> Task to carry out
What do the entries below say? Restate them word for word.

> Stored records
------------
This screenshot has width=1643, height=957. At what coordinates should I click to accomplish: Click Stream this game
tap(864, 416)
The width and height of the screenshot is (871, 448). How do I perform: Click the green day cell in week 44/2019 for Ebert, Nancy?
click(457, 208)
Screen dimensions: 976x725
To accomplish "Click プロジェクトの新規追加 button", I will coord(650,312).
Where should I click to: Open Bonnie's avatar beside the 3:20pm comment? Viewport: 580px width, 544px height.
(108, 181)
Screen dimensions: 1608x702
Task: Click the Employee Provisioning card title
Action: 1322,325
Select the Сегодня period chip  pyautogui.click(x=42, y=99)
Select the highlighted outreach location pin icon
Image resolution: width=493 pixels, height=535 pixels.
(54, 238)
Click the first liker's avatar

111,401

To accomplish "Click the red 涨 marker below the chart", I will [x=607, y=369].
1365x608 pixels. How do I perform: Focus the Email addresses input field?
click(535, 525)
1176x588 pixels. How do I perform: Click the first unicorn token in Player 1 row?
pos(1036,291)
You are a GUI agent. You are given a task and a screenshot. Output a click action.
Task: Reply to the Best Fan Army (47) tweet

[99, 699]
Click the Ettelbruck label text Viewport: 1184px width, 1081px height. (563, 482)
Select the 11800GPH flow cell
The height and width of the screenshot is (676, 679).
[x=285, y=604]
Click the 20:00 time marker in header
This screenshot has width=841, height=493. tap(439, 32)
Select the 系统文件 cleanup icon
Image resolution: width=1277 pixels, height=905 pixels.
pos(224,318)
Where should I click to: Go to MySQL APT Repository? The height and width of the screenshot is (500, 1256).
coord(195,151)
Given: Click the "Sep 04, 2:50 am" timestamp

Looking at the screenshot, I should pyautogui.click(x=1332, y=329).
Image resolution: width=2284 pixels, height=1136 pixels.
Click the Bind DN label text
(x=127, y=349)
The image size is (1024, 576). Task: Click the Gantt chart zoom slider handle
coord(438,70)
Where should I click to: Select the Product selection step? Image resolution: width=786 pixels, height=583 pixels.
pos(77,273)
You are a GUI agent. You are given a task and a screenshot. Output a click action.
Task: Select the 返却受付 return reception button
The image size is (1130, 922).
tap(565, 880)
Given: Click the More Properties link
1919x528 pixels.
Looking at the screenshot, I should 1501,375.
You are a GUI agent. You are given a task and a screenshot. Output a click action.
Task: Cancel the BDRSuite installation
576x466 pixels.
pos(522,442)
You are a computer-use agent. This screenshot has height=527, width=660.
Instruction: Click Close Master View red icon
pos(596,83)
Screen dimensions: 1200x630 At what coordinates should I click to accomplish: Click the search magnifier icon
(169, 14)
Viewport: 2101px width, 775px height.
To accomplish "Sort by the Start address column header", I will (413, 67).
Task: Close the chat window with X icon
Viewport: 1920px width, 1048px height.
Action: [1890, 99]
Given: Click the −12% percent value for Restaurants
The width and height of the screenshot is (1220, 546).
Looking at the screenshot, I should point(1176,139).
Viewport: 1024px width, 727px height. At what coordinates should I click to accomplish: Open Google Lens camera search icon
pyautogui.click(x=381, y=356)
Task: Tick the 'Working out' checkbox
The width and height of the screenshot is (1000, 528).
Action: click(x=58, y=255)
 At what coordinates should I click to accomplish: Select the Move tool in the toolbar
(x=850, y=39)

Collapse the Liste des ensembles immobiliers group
------------
> Output for this task
This screenshot has width=1643, height=957. At what coordinates should I click to accomplish: Click Stream this game
tap(864, 416)
The width and height of the screenshot is (871, 448). How do I perform: Click the green day cell in week 44/2019 for Ebert, Nancy?
click(457, 208)
Screen dimensions: 976x725
To accomplish "Click プロジェクトの新規追加 button", I will coord(650,312).
Where should I click to: Open Bonnie's avatar beside the 3:20pm comment? Viewport: 580px width, 544px height.
(108, 181)
Screen dimensions: 1608x702
Task: Click the Employee Provisioning card title
Action: 1322,325
Select the Сегодня period chip  pyautogui.click(x=42, y=99)
Select the highlighted outreach location pin icon
Image resolution: width=493 pixels, height=535 pixels.
(54, 238)
Click the first liker's avatar

111,401

To accomplish "Click the red 涨 marker below the chart", I will [x=607, y=369].
1365x608 pixels. How do I perform: Focus the Email addresses input field?
click(535, 525)
1176x588 pixels. How do I perform: Click the first unicorn token in Player 1 row?
pos(1036,291)
You are a GUI agent. You are given a task and a screenshot. Output a click action.
Task: Reply to the Best Fan Army (47) tweet

[99, 699]
Click the Ettelbruck label text Viewport: 1184px width, 1081px height. (563, 482)
Select the 11800GPH flow cell
The height and width of the screenshot is (676, 679).
[x=285, y=604]
Click the 20:00 time marker in header
This screenshot has width=841, height=493. tap(439, 32)
Select the 系统文件 cleanup icon
Image resolution: width=1277 pixels, height=905 pixels.
pos(224,318)
Where should I click to: Go to MySQL APT Repository? The height and width of the screenshot is (500, 1256).
coord(195,151)
Given: Click the "Sep 04, 2:50 am" timestamp

Looking at the screenshot, I should pyautogui.click(x=1332, y=329).
Image resolution: width=2284 pixels, height=1136 pixels.
Click the Bind DN label text
(x=127, y=349)
The image size is (1024, 576). Task: Click the Gantt chart zoom slider handle
coord(438,70)
Where should I click to: Select the Product selection step? Image resolution: width=786 pixels, height=583 pixels.
pos(77,273)
You are a GUI agent. You are given a task and a screenshot. Output a click action.
Task: Select the 返却受付 return reception button
The image size is (1130, 922).
tap(565, 880)
Given: Click the More Properties link
1919x528 pixels.
Looking at the screenshot, I should 1501,375.
You are a GUI agent. You are given a task and a screenshot. Output a click action.
Task: Cancel the BDRSuite installation
576x466 pixels.
pos(522,442)
You are a computer-use agent. This screenshot has height=527, width=660.
Instruction: Click Close Master View red icon
pos(596,83)
Screen dimensions: 1200x630 At what coordinates should I click to accomplish: Click the search magnifier icon
(169, 14)
Viewport: 2101px width, 775px height.
To accomplish "Sort by the Start address column header", I will (413, 67).
Task: Close the chat window with X icon
Viewport: 1920px width, 1048px height.
Action: [1890, 99]
Given: Click the −12% percent value for Restaurants
The width and height of the screenshot is (1220, 546).
Looking at the screenshot, I should point(1176,139).
Viewport: 1024px width, 727px height. At what coordinates should I click to accomplish: Open Google Lens camera search icon
pyautogui.click(x=381, y=356)
Task: Tick the 'Working out' checkbox
The width and height of the screenshot is (1000, 528).
Action: click(x=58, y=255)
 At what coordinates should I click to accomplish: Select the Move tool in the toolbar
(x=850, y=39)

Collapse the Liste des ensembles immobiliers group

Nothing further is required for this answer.